Abstract

Recent reports showed an unexpected worsening of endothelial function by aldosterone antagonism in diabetic patients, suggesting that aldosterone could interfere with the detrimental consequences of diabetes on microvasculature and thus on cardiac function. To test this hypothesis, diabetes (D) was induced using streptozotocin in transgenic (Tg) male mice overexpressing aldosterone-synthase in the heart and in wild-type (Wt) mice. Eight weeks after streptozotocin injection, impairment of left ventricular systolic function, measured by echocardiography (fractional shortening), was accompanied by a decrease in capillaries/cardiomyocyte ratio (-20%) and VEGFa expression (-40%) in Wt-D mice compared with normoglycemic littermates.
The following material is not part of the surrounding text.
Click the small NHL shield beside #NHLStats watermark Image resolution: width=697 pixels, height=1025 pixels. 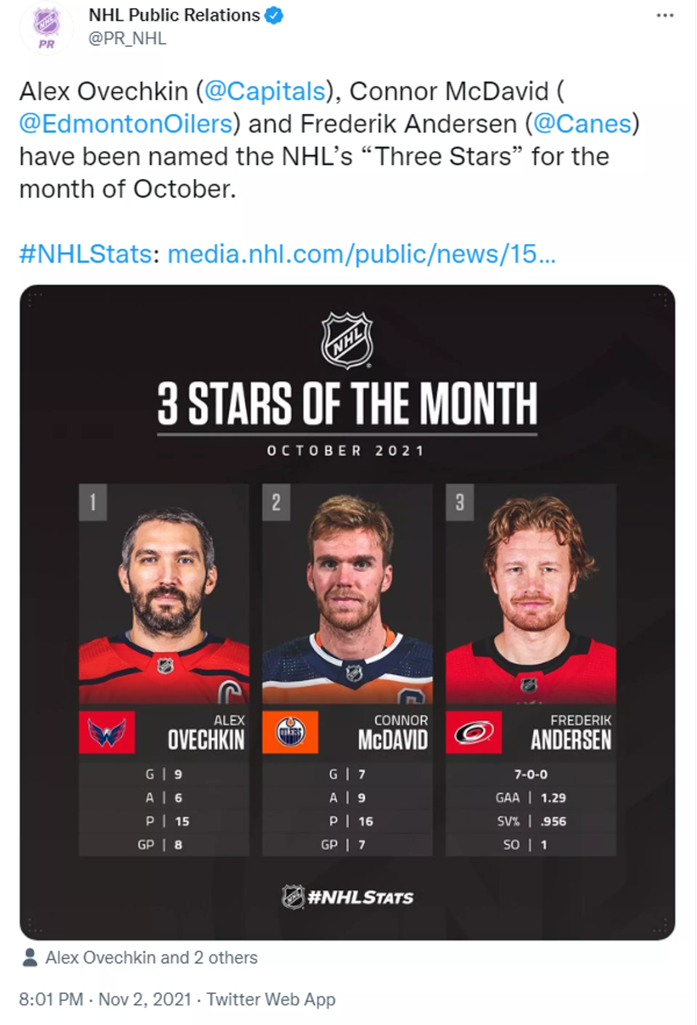point(294,897)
Furthermore, Wt-D mice demonstrated an increase in superoxide production (+100%) and protein carbonylation (+33%), hallmarks of oxidative stress. Except for a slight increase in protein carbonylation, all of these diabetes-associated cardiac alterations were undetectable in Tg-D mice. Fibrosis was induced similarly in both diabetic groups. Eplerenone (an aldosterone antagonist) abolished all of the effects of aldosterone-synthase overexpression but had no effect in Wt-D mice. Thus, aldosterone prevents systolic dysfunction through a mineralocorticoid receptor-dependent mechanism that may include preventing VEGFa down-regulation and maintaining capillary density. Understanding how aldosterone prevents VEGFa down-regulation in experimental diabetes could be important to define new strategies targeting the prevention of a decrease in capillary density.